Flight test data is more than a record of what happened in the air. On complex commercial aircraft programs, it becomes part of the engineering control system. The architecture has to preserve context, make assumptions visible, support review, and give teams confidence that test results can drive the next decision.
That context includes time, configuration, sensor identity, data quality, processing steps, and the decisions tied to each test point. Telemetry standards such as IRIG 106 show how much structure sits underneath useful flight-test data exchange. Even when a commercial program does not use every defense telemetry convention, the same lesson applies: data has to be described well enough for engineers to trust it after the event is over.
“Flight test is where architecture meets reality,” said John Farrier, founder of Polyrhythm Software. “The goal is not more process. The goal is a data architecture the team can understand, trust, and change without losing control of the evidence.”

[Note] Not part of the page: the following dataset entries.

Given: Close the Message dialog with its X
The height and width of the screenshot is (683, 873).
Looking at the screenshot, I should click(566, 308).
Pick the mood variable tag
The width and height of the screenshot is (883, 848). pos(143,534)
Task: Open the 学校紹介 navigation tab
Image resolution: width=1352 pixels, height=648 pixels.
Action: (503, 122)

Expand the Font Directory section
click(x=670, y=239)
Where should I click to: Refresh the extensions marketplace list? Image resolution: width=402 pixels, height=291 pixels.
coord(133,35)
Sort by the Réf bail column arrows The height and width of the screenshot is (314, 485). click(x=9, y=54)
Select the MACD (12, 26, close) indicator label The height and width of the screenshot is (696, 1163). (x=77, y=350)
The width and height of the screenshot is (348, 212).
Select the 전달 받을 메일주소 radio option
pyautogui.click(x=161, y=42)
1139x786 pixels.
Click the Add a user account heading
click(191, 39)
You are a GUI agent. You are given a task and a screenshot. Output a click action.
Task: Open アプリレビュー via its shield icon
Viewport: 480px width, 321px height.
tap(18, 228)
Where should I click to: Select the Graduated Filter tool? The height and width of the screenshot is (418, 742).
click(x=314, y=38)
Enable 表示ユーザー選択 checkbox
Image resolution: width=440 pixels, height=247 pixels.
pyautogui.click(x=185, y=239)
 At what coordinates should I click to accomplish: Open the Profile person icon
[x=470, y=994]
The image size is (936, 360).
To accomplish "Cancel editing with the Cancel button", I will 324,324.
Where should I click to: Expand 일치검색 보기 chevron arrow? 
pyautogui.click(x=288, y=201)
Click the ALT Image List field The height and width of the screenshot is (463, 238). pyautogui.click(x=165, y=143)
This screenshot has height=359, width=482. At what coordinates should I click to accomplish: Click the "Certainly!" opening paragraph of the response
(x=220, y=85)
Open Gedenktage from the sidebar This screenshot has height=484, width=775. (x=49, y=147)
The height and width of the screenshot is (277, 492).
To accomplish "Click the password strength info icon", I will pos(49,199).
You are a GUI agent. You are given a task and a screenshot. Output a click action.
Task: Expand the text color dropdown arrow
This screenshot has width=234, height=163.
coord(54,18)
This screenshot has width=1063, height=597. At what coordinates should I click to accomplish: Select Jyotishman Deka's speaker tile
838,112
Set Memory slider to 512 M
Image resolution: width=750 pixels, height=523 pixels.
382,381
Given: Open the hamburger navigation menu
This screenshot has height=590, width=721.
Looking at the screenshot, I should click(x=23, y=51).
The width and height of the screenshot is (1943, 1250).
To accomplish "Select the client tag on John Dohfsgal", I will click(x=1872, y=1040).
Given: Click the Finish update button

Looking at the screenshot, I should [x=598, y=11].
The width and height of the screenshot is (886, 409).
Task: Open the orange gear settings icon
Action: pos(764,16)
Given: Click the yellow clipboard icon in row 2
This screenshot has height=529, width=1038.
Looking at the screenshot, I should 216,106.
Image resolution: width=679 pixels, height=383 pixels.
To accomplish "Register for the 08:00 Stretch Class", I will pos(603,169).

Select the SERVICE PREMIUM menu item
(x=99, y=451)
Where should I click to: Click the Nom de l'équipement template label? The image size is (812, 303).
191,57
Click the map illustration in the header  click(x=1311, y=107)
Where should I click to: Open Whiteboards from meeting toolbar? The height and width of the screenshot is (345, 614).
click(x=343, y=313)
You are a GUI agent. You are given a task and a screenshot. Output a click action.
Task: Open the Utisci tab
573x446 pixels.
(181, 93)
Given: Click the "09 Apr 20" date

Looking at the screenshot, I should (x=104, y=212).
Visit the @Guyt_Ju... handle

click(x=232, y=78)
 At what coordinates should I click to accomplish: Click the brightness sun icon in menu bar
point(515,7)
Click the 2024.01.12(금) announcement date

Polyrhythm’s support includes physical and logical architecture definition, data-flow analysis, system interface planning, component evaluation, collaboration practices, and software requirements development. The work reflects the company’s broader commercial aerospace capability in aircraft software, telemetry, test support, modeling and simulation, and systems integration.
“Commercial aircraft programs move faster when data paths and interface assumptions are made explicit early,” Farrier said. “The expensive problems show up when teams discover late that the data they need was not captured, not contextualized, or not connected to the decisions it was supposed to support.”
Polyrhythm’s role is focused on the early technical baseline. That means helping the program identify which data must be captured, where it crosses system boundaries, how it should be tagged, and how software requirements should describe the behavior of the test environment. It also means making sure the architecture can adapt as the aircraft, instrumentation, and analysis needs change.
The result should be a test environment that helps engineers move faster after each event. Good data architecture does not remove hard analysis. It makes the first questions easier to answer: what flew, what was configured, what changed, what data is missing, and which result supports the next decision.
Polyrhythm provides software and systems engineering for aircraft programs where integration, testability, and evidence discipline matter. The company helps teams build software, data paths, and technical artifacts that can survive real test environments and support decisions beyond the demo.
About Polyrhythm Software
Polyrhythm Software supports aerospace teams that need software and data paths they can understand, test, and sustain. Its work spans aircraft software, telemetry, flight-test support, modeling and simulation, secure delivery environments, sensors, and systems integration.